Comme on est loin de cette belle et ferme
proclamation ! Comme ils en sont loin aujourd’hui ! Comme ils
ont déchu sans même s’en rendre compte ! La pression est si
grande, et la séduction si puissante ! Ils sont tombés au fond de
l’abîme, où ils pataugent dans la fange en putréfaction, et leurs propres
paroles d’autrefois les condamnent.
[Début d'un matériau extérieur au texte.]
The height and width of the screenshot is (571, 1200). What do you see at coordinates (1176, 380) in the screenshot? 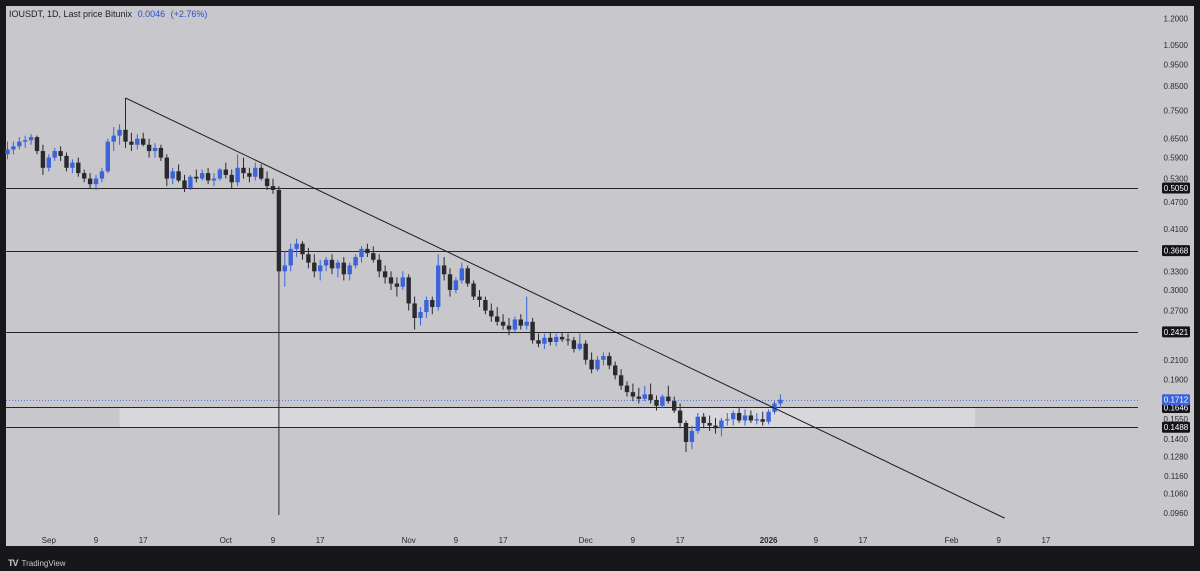
I see `price-tick-label: 0.1900` at bounding box center [1176, 380].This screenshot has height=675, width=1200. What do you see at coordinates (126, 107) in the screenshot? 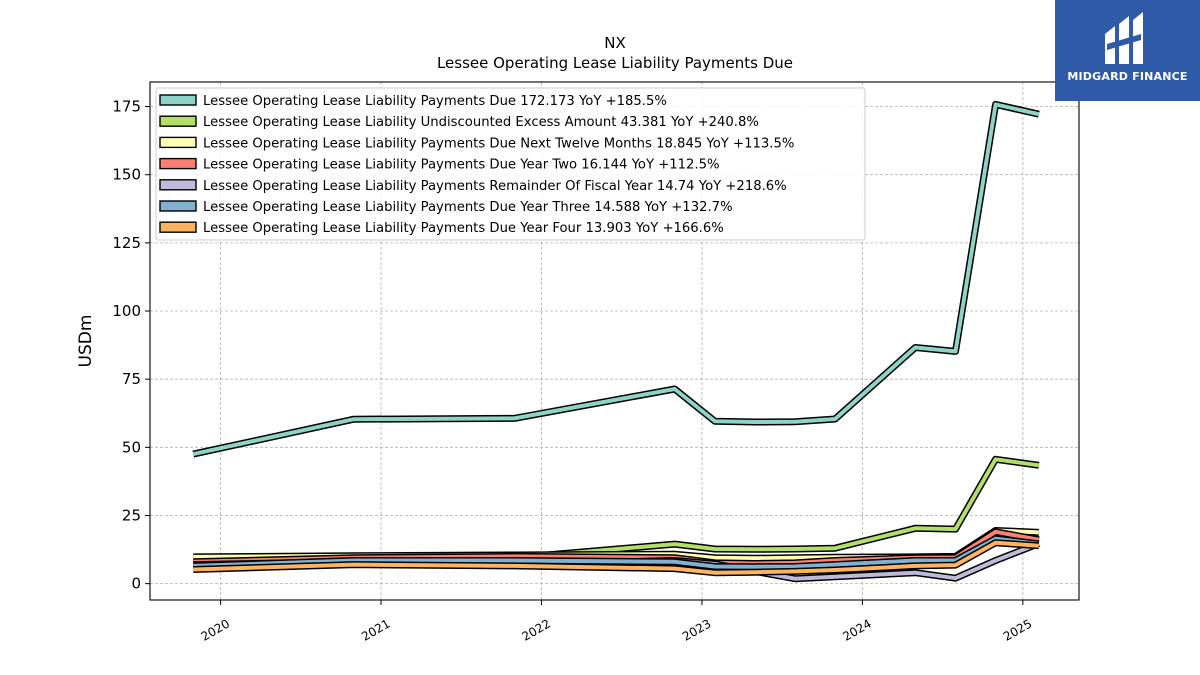
I see `y-tick-label: 175` at bounding box center [126, 107]. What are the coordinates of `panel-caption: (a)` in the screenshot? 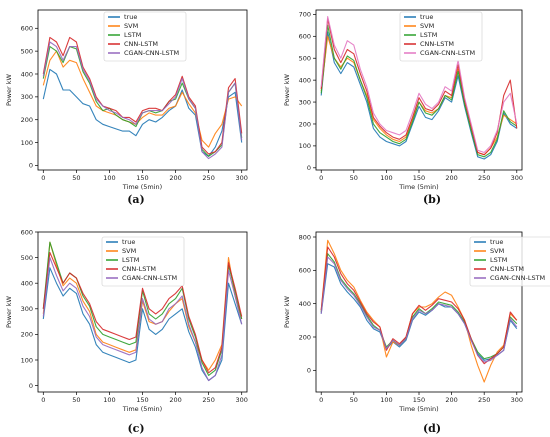 It's located at (136, 200).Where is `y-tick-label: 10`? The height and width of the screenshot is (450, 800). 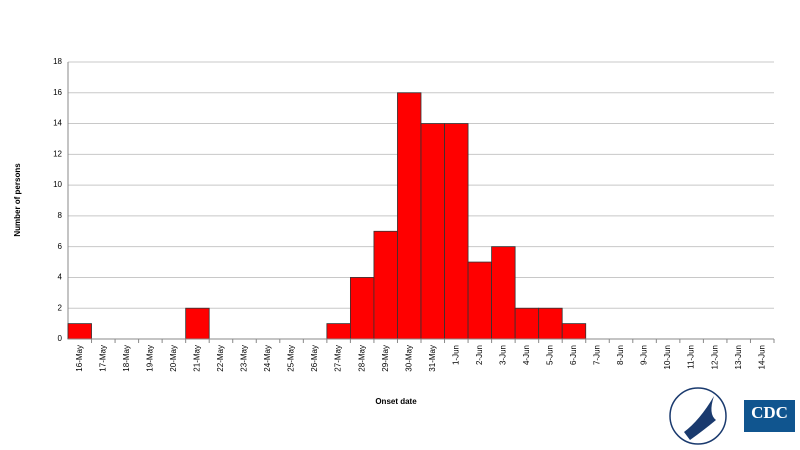 y-tick-label: 10 is located at coordinates (58, 184).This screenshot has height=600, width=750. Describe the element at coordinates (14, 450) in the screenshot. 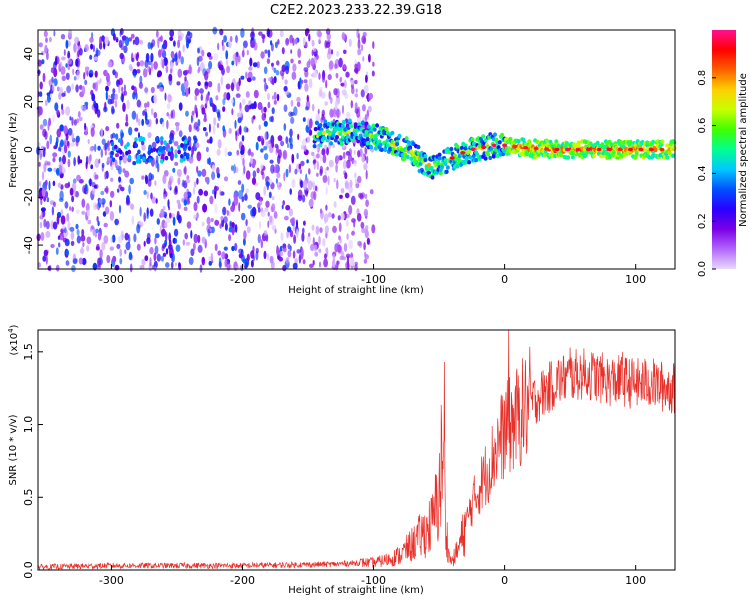

I see `snr-y-label: SNR (10 * v/v)` at that location.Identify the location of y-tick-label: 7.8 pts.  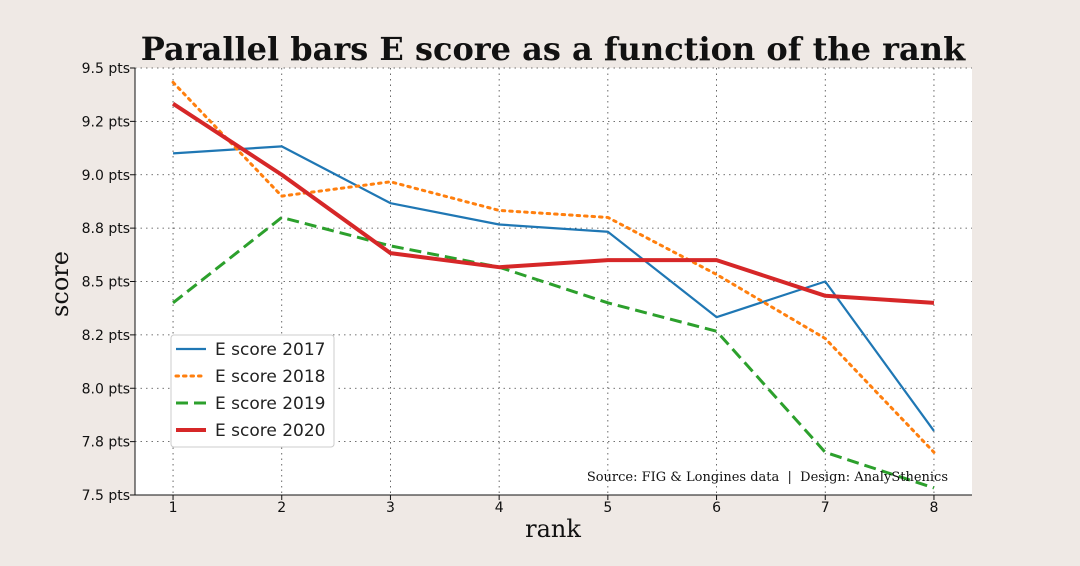
(106, 443).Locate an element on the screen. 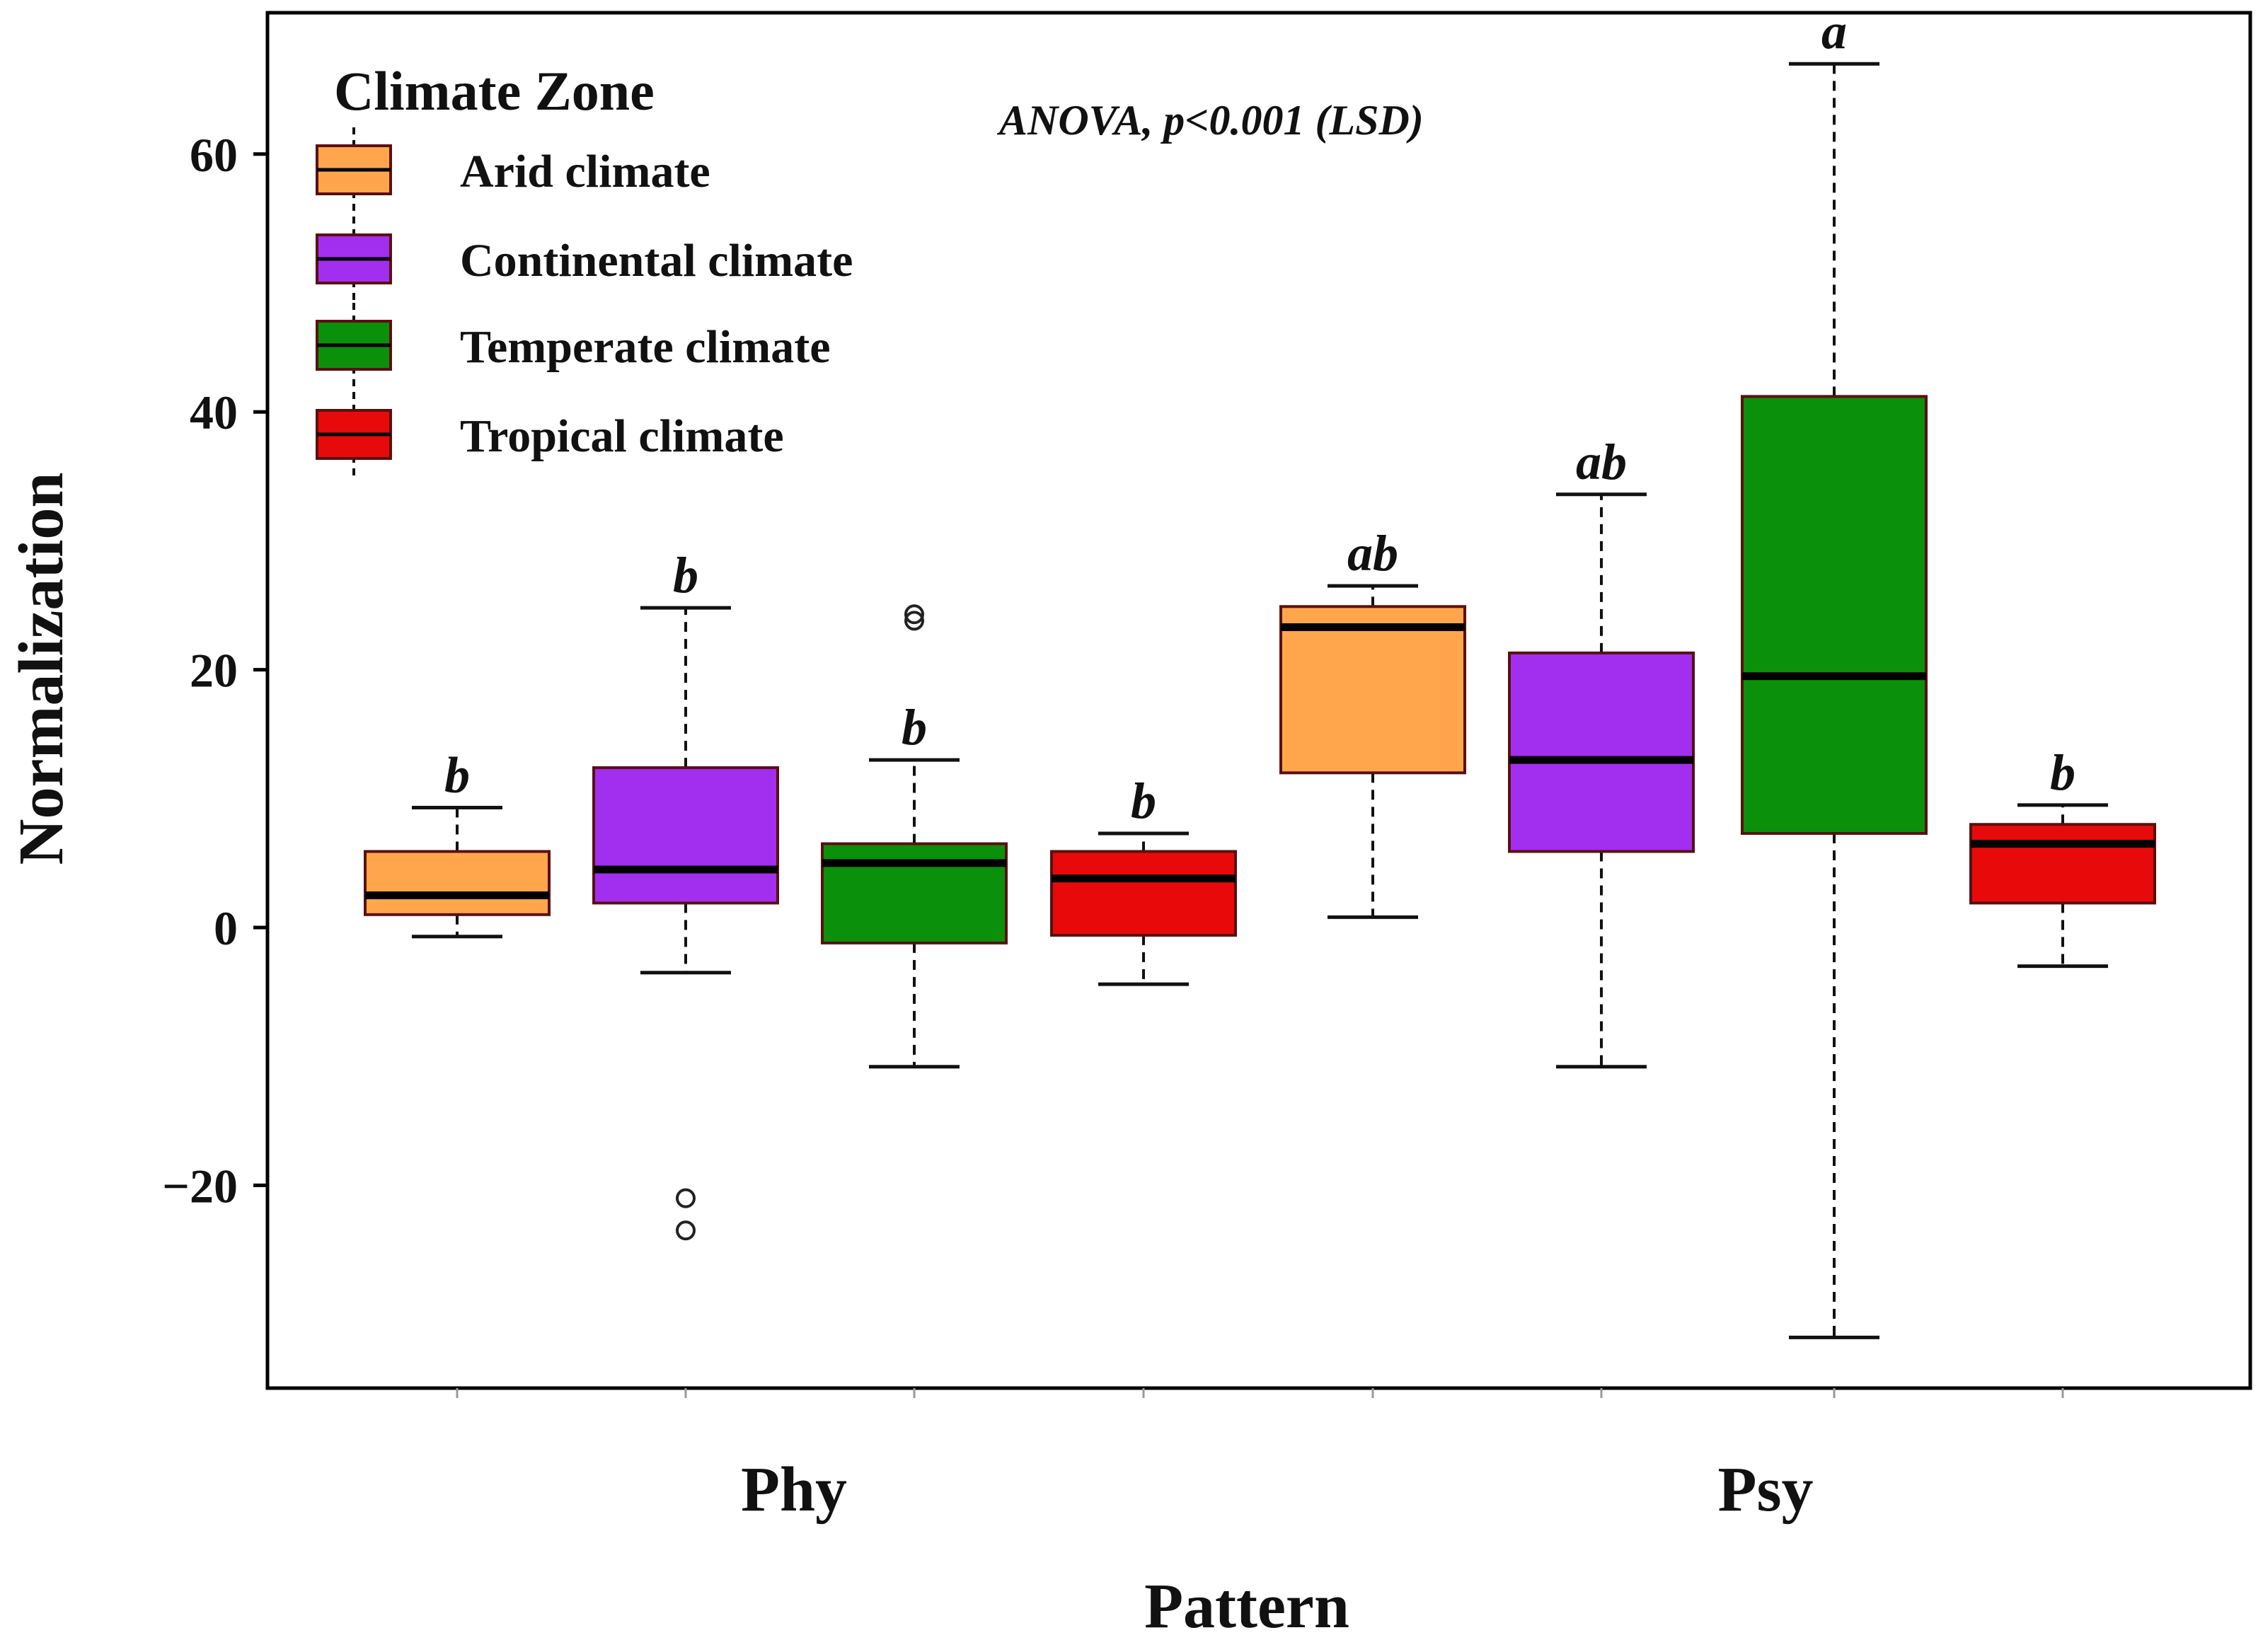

Ajoutons-y d’ailleurs, pour faire
bonne mesure, ce qu’ils disaient encore à propos des fidèles : « Ceux-ci
ont en effet un droit strict à savoir que les prêtres auxquels ils
s’adressent ne sont pas de la communion d’une contrefaçon d’Église, évolutive,
pentecôtiste, et syncrétiste… » Comme nous en sommes loin désormais !
Tout cela rappelle les paroles de Porfirio Díaz [1] :
« Pauvre Mexique, si éloigné de Dieu et si proche des États-Unis ! » ;
car on peut dire aujourd’hui, par analogie : « Pauvre Fraternité
Sacerdotale Saint-Pie X, si éloignée de Nosseigneurs Lefebvre et de Castro
Mayer (ainsi que de tous ceux qu’ils représentent avec la sacro-sainte
Tradition de l’Église) et si proche, si proche de la Rome apostate (comme
de l’Antéchrist) qu’elle est sur le point de passer un accord avec elle ! »
Je conclurai cette triste, douloureuse et
dramatique histoire en disant de tout cœur, avec Martín Fierro :
« Que nul ne se croie offensé,
Car nul je ne veux agacer ;
Et si je chante sur ce ton
Parce que je le trouve bon,
Ce n’est pour le mal d’aucun homme,
C’est pour le bien de tous les hommes. »
Abbé Basilio Méramo
Bogotá, le 22 août 2012
En la Fête du Cœur Immaculé de
Marie
[1]
NdT (Wikipedia) : José de la Cruz Porfirio Díaz Mori, militaire et
homme politique mexicain né le15 septembre 18301 à Oaxaca, Mexique, et décédé
le 2 juillet 1915 à Paris, France. Il dirigea le Mexique de 1876 à 1911, ne cédant
la présidence du pays, durant cette période, que quelques mois à Juan N. Méndez
entre 1876 et 1877, puis quatre années à Manuel González de 1880 à 1884.